26c cpv. 2 della legge organica giudiziaria civile e penale del 24 novembre
1910, modificata il 14 maggio 1998, la Camera di diritto tributario decide
nella composizione di un Giudice unico la presente causa, che non pone
questioni di principio e non è di rilevante importanza;
-
che in caso di
contestazione sulla ritenuta d’imposta, il contribuente o il debitore della
prestazione imponibile può esigere dall’autorità di tassazione, fino alla fine
del mese di marzo dell’anno che segue la scadenza della prestazione, una decisione
in merito all’esistenza e all’estensione dell’assoggettamento (art. 210 cpv. 1
LT; art. 137 cpv. 1 LIFD);
-
che, nella fattispecie, la
ricorrente, debitrice dell’imposta alla fonte, ha inviato la richiesta di
restituzione dell’imposta solo il 20 aprile 1999, quindi oltre il termine utile
anche per la ritenuta del 1998;
-
che, tuttavia, come detto,
la ricorrente non contesta la ritenuta in quanto tale, ma chiede piuttosto il
rimborso dell’importo trattenuto per errore, applicando un’aliquota eccessiva;
-
che la ricorrente ammette,
del resto, che è lo stesso impiegato ad avere omesso di informarla della
circostanza che la moglie esercitava solo un’attività a tempo parziale e di
domandare la conseguente rettifica dell'aliquota applicabile;
-
che, neppure ricevendo
dalla ricorrente la comunicazione circa l'aliquota applicata, il contribuente
si è avveduto dell'errore;
-
che, in simili
circostanze, mal si comprende come la ricorrente possa, a tale distanza di
tempo, rivolgersi all'autorità fiscale per la restituzione di imposte pagate a
torto per la stessa negligenza o disattenzione del lavoratore, tanto più che la
legge tributaria non prevede neppure una procedura di rimborso di tal genere;
-
che l'unico rimedio
giuridico che potrebbe entrare in considerazione è allora quello della
revisione, che è però esclusa se l'istante, ove avesse usato la diligenza che
da lui poteva essere ragionevolmente pretesa, avrebbe potuto far valere già nel
corso della procedura ordinaria il motivo di revisione invocato (art. 196 cpv.

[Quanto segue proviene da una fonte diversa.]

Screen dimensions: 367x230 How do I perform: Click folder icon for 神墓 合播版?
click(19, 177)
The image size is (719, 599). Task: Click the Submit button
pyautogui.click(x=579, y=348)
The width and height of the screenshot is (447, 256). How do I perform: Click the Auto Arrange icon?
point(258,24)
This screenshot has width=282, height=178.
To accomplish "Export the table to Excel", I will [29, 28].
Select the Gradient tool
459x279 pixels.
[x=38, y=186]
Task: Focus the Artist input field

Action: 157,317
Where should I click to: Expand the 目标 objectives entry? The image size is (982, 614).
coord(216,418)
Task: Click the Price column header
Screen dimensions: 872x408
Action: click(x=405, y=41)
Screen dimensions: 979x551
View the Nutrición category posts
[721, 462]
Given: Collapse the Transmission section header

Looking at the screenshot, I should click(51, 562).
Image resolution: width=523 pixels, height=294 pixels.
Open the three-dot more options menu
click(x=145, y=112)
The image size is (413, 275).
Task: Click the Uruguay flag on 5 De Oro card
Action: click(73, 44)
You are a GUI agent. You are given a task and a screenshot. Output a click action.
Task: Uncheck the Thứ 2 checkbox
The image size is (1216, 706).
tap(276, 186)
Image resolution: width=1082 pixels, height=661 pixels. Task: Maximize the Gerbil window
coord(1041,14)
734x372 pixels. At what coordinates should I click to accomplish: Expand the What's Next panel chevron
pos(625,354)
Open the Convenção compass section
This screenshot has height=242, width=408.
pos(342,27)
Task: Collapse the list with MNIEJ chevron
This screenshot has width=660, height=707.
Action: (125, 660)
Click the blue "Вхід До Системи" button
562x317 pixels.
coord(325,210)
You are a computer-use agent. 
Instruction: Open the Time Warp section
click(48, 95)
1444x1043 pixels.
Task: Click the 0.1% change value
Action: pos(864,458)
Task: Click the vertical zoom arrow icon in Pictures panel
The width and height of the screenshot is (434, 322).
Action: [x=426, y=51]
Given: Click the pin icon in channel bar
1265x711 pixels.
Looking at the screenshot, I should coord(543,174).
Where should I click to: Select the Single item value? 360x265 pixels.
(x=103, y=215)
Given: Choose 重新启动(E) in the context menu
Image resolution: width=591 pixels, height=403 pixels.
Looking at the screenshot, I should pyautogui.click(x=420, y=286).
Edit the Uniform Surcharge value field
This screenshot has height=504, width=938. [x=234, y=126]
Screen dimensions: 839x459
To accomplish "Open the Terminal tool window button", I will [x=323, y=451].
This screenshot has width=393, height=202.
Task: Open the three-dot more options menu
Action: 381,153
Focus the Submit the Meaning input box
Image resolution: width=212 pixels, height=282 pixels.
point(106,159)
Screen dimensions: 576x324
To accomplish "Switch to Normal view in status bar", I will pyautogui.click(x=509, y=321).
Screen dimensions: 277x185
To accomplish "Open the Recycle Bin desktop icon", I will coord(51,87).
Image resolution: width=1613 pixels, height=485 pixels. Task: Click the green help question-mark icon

2 LT 1976, art. 232 cpv. 2 LT 1994, art. 147 cpv. 2 LIFD);
-
che, in considerazione
della sua natura di rimedio giuridico straordinario, I'istituto della revisione
non è dato per addurre fatti che si sarebbero potuti invocare già nella
procedura di reclamo o di ricorso;
-
che, di conseguenza, la
revisione è esclusa, per esempio, nel caso dell'errore di dichiarazione, cioè
quando, per trascuratezza del contribuente o del suo rappresentante, si è
omesso di far valere nella procedura di tassazione o con i rimedi giuridici ordinari
elementi di fatto essenziali, oppure nel caso in cui il contribuente avrebbe
potuto scoprire subito l’errore di fatto o di diritto dell'autorità,
controllando la tassazione notificatagli (Casanova, Änderungen rechtskräftiger Verfügungen und Entscheide, in
ASA 61 pp. 450 451 );
-
che non sono dunque
chiaramente adempiuti i requisiti della revisione, essendo l'errore del datore
di lavoro direttamente dipendente dalla mancata informazione del lavoratore
stesso;
-
che questa Camera ha
proprio avuto modo di decidere recentemente che non ha diritto ad una revisione
delle tassazioni di anni precedenti un contribuente, assoggettato alla fonte,
che, per un’errata informazione fornita al datore di lavoro, circa la sopravvenuta
cessazione dell’attività lucrativa del coniuge, è stato tassato con un’aliquota
superiore a quella che sarebbe stata giustificata (CDT n. ..__________ del 23 luglio 1997 in re M.S.);
-
che anche il Tribunale
federale ha dovuto occuparsi nei mesi scorsi del caso di un frontaliere
soggetto all’imposta federale diretta ritenuta alla fonte, il quale aveva omesso
di interporre reclamo scritto e motivato per contestare l’ammontare della ritenuta
operata sul suo salario;
-
che, nonostante un
grossolano errore del datore di lavoro, l’Alta Corte ha negato la revisione
della tassazione, argomentando, fra l’altro, che il fisco non è tenuto a controllare
le dichiarazioni dell’imposta alla fonte (RDAF 55 / 1999 p. 138, con
nota critica di J.-M. Rivier a p. 146);
-
che il ricorso deve
pertanto essere respinto.
visti per le spese gli art. 144 LIFD e 231 LT
a. nella tassa di
giustizia di fr. 100.–
b. nelle spese di
cancelleria di complessivi fr. 80.–
per un totale di fr. 180.–
sono a carico della ricorrente.
Per l'IFD è ammesso il
ricorso entro 30 giorni al Tribunale federale in Losanna (art. 146 LIFD).